Le bénéficiaire du transfert d'argent reçoit un SMS lui confirmant que la somme sera créditée sur son compte ou l'invitant à renseigner le numéro de son compte Iban et la référence du transfert sur Paylib s'il n'y est pas inscrit. Ce qui devrait permettre aussi de gonfler le nombre d'utilisateurs de Paylib, plus d'un million actuellement sur plus de 66 millions de cartes bancaires en circulation.

[La fonction sera à activer au sein de l'application mobile Mes Comptes de BNP Paribas]

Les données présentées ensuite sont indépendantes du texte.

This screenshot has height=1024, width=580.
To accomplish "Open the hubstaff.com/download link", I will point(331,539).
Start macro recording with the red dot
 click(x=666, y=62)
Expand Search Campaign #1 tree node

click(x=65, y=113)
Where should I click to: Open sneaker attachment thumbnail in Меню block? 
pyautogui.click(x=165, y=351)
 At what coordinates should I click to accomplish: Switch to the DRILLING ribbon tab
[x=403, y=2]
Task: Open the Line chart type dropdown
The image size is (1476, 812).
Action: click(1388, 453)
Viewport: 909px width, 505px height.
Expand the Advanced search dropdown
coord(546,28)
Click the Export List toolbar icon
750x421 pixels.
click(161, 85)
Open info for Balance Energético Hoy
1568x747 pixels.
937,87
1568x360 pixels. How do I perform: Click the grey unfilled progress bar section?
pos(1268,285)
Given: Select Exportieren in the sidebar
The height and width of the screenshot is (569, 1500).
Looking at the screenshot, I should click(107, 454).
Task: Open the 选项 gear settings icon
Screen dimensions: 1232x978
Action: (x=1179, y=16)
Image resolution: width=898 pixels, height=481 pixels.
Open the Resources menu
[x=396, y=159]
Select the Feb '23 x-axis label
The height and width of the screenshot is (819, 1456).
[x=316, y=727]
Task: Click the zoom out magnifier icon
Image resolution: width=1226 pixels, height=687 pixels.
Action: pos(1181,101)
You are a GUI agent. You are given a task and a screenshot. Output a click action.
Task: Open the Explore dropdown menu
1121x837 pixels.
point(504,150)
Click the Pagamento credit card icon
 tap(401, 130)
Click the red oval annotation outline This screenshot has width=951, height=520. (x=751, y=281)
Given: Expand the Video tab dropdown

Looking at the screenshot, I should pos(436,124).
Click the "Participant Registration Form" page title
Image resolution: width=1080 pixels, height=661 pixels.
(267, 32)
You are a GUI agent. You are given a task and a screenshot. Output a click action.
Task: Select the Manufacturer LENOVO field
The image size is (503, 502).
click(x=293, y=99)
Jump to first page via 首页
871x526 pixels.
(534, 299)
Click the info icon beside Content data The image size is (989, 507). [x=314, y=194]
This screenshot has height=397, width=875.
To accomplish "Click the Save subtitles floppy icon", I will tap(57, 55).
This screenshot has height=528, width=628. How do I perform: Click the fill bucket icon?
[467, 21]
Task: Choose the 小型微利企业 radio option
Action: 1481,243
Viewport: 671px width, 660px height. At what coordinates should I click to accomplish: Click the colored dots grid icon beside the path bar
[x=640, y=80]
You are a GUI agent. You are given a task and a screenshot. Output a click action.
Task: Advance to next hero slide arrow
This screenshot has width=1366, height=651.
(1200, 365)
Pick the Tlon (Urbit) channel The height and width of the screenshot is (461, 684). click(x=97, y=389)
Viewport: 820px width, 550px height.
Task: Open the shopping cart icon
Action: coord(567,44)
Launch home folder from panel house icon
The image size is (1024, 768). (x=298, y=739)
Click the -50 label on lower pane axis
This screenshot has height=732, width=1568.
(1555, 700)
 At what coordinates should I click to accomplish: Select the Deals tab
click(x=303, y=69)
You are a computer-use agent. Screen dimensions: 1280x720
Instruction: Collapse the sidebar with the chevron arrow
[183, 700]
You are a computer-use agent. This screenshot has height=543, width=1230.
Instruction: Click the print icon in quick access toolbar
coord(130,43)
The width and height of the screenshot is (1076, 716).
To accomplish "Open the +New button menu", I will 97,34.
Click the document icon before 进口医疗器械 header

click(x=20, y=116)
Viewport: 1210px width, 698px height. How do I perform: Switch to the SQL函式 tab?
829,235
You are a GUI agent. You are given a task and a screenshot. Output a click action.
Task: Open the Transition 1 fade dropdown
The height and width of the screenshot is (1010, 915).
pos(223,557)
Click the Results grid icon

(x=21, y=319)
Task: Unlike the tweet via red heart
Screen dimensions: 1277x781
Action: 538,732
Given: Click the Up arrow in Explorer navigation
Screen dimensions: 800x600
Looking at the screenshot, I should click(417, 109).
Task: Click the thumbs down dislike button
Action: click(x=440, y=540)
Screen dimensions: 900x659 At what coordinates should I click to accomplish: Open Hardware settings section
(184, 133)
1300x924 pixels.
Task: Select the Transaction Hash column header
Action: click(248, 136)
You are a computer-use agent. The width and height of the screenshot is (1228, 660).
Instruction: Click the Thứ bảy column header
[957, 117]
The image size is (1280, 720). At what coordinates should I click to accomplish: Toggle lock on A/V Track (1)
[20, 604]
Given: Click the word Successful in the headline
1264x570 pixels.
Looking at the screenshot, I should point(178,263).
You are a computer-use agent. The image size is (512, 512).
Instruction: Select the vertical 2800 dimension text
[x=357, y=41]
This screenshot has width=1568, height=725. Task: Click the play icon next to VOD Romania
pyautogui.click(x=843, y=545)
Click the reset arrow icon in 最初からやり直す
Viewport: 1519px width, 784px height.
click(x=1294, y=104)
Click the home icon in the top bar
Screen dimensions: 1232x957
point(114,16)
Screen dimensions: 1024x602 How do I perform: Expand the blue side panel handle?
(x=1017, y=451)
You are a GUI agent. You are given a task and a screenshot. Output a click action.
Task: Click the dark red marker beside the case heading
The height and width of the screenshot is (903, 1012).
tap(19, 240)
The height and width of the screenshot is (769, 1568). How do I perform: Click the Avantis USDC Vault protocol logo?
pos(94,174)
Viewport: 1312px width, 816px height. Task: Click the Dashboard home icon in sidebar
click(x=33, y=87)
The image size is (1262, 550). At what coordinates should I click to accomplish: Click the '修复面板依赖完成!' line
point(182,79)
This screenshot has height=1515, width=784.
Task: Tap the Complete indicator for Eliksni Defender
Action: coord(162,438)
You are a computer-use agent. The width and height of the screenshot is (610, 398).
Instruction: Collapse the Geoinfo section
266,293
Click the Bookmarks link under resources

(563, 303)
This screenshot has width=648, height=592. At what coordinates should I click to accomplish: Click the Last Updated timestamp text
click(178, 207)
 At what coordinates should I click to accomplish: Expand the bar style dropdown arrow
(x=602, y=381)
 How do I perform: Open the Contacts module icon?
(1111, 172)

Remplacer les chèques ou les espèces

Inutile de connaître le nom de la banque ou le numéro de compte de la personne à qui est envoyé l'argent : l'opération est simple comme un SMS. Le bénéficiaire doit avoir un téléphone mobile (français ou international) et un compte bancaire français (pas d'Iban étranger comme chez la néobanque allemande N26 par exemple). La somme est créditée dans un délai d'un à 3 jours, comme un virement traditionnel fait valoir la banque. Ceci dit, les choses devraient évoluer avec la mise en place du paiement instantané dans toute l'Europe d'ici à la fin de l'année.

Lire aussi : Le numéro de mobile remplacera l'Iban bancaire en Europe en 2018

Alors que Paylib ne fonctionne que sur les smartphones sous Android, le service d'envoi et transfert d'argent de BNP Paribas est compatible aussi avec l'iPhone, donc universel. L'arrivée de grands acteurs comme BNP Paribas pourrait démocratiser ce service aujourd'hui surtout utilisé par les moins de 30 ans et permettre de remplacer les chèques (cadeaux de la famille aux ados) et l'argent de poche en espèces

En réalité, BNP Paribas proposait déjà ce service, mais dans une application à part, Mes transferts, peu utilisée. Et l'application de paiement mobile et fidélisation LyfPay, développée conjointement avec le Crédit Mutuel, Auchan, Carrefour et Total, propose aussi de « faire un Lyf » pour se rembourser entre amis.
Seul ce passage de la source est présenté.